## Problem description:
Copy the data exactly. No line may be skipped.

Content starts

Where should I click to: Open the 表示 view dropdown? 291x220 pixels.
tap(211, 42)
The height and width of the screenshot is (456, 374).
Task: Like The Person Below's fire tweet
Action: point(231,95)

Content ends

## Task solution:
Where should I click to: Open the 表示 view dropdown? 291x220 pixels.
tap(211, 42)
The height and width of the screenshot is (456, 374).
Task: Like The Person Below's fire tweet
Action: point(231,95)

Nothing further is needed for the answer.